Interestingly, i'm looking at procuring a reasonably vintage laptop for
a computer festival i'm planning to attend soon. It seems that many
laptops of the PIII era use SuperIO chips, but i'm rather confused as to
how "low level" they get.
Some of you may remember my RCA MS2000. I've had great luck writing
bootable images from a PIII machine with a "standard" 1.44mb floppy
drive, despite the format being 70-track, SSDD. The machine's floppy
controller uses a bona-fide NEC uPD765 though, so no surprises it worked
fine... ( Here's a video of me playing around with it for the curious...

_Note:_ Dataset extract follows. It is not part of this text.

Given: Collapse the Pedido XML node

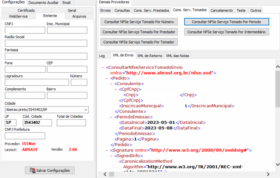Looking at the screenshot, I should (107, 78).
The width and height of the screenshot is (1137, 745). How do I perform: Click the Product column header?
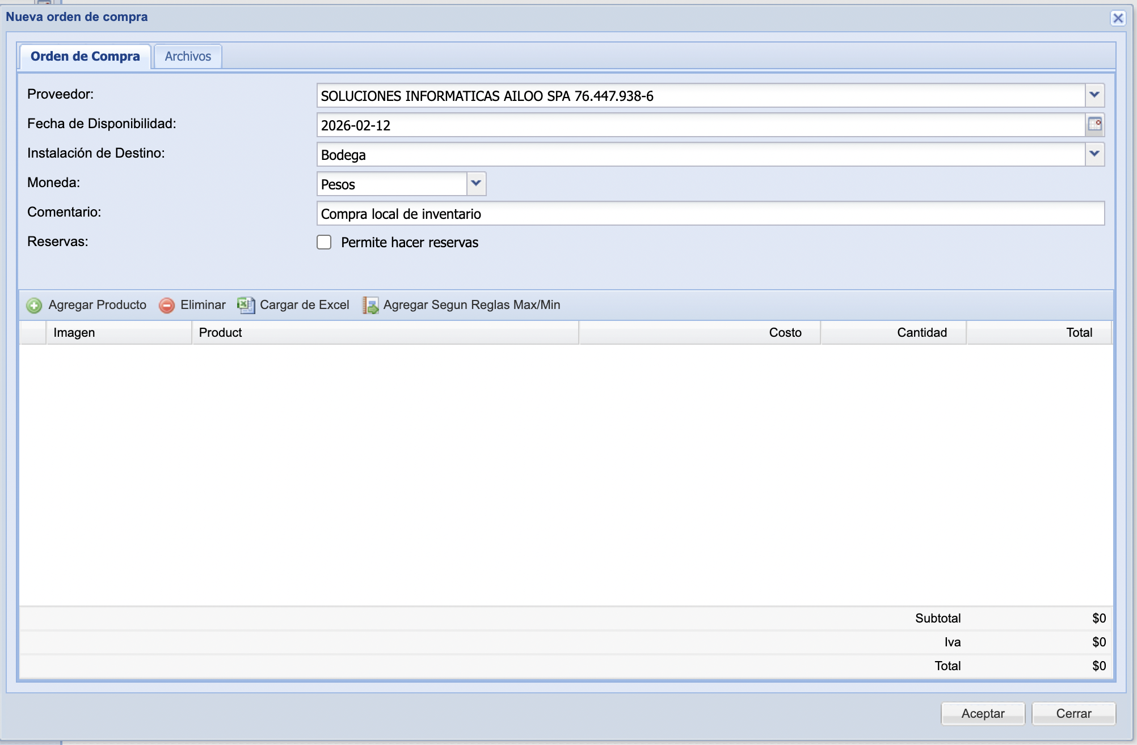pyautogui.click(x=385, y=333)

https://www.youtube.com/watch?v=qdKkaf-77dE )
I'm really asking if anyone has any recommendations for a laptop that is
reasonably powerful, fairly modern (has USB), but also has a
direct-connection floppy drive that can do device level shenanigans (via
Omniflop) to allow me to write floppies in obscure formats. Bonus points
if it can use it with a serial terminal emulator, and run the Emma02 RCA
1802 emulator on it as well. I, like Tony, don't drive, so i need
something compact and portable for public transport travel.
I've been eyeing up a Dell Latitude C series (C600?) But the whole
SuperIO-over-parallel thing makes me think there might be proprietary
drivers involved, preventing device level access of the floppy drives...
Hopefully some of you might be a bit more wise.